Geary focused back on the news, trying to catch up after resolutely ignoring events for much of the past month.
Desjani swallowed her bite of ration bar and raised an eyebrow at him. “You said that you’d follow all lawful orders.”
“So?” Geary demanded.
“ ‘Lawful’ is a qualifier. Even a dumb sailor like me knows that.”
“When did saying something that should be a given turn into something subversive?” Geary grumbled.
“When a majority of the population considers the elected government to be corrupt and full of crooks,” Desjani replied. “To many citizens of the Alliance, ‘lawful’ implies sweeping out the criminals.”

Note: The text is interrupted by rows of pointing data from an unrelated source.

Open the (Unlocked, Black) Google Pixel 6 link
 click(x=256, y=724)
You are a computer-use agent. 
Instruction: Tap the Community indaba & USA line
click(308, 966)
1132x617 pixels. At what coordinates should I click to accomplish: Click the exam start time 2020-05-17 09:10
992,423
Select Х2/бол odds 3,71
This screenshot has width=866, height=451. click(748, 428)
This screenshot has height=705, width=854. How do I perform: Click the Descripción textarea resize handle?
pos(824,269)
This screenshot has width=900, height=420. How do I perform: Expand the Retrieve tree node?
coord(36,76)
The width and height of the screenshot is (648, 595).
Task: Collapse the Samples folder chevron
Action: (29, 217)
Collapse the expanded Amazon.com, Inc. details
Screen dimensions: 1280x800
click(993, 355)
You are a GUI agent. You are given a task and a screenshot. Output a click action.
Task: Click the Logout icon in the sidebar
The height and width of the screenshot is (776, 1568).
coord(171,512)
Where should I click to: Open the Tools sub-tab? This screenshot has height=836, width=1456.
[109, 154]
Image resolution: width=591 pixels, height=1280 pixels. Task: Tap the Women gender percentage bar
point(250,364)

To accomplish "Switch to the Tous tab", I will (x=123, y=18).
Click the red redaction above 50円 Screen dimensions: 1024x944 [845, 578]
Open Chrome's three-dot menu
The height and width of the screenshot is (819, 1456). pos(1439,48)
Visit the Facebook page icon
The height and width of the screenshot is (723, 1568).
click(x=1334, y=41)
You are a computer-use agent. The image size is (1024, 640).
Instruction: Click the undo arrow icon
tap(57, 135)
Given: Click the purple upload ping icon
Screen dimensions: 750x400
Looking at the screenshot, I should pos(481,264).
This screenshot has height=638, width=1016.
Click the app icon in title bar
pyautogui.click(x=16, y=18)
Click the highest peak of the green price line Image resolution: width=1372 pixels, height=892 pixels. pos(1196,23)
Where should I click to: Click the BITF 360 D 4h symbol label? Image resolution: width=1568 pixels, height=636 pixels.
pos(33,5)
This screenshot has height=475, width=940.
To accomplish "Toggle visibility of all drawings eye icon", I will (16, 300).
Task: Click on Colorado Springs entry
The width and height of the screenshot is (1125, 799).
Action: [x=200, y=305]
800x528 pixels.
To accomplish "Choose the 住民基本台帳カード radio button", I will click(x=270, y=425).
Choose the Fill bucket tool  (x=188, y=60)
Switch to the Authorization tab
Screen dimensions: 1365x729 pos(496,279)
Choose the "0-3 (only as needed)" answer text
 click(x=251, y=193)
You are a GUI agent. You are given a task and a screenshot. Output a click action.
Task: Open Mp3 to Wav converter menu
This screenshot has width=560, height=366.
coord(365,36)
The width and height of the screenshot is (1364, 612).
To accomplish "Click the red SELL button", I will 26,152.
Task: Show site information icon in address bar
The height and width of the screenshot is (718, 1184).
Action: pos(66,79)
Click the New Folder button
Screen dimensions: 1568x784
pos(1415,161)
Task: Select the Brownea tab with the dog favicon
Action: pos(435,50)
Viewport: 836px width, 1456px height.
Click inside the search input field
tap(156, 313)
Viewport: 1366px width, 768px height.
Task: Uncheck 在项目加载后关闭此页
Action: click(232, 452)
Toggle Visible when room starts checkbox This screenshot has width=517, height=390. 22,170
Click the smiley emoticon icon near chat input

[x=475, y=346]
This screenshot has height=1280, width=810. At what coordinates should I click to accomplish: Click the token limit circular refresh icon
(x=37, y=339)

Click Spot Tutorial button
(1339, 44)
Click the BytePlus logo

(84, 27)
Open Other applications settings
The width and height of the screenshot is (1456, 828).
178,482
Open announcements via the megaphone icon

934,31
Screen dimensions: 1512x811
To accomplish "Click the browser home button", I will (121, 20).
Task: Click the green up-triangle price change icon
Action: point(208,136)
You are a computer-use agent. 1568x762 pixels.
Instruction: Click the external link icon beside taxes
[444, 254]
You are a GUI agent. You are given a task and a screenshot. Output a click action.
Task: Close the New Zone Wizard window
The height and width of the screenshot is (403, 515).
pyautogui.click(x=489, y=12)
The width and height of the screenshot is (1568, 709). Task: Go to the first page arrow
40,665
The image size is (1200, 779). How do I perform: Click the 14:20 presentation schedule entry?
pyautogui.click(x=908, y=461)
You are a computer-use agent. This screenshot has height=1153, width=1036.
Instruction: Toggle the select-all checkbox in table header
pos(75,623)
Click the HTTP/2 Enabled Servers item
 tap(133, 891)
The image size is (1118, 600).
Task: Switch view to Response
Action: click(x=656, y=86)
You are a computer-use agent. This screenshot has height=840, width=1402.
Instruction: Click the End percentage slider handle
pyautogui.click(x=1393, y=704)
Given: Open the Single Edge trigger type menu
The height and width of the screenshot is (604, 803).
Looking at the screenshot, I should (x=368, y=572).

“I shouldn’t have answered that guy.”
She shook her head. “And leave the question unanswered? ‘Black Jack Geary refuses to say he supports the government.’ That wouldn’t have produced a better outcome, darling.”
Her use of the endearment calmed him. “Was it only four weeks ago that we got married?”
“Twenty-six days. Even though we won’t be able to act as a married couple aboard my ship, you’re still expected to remember all anniversaries and significant dates, you know.” Desjani coolly took another bite.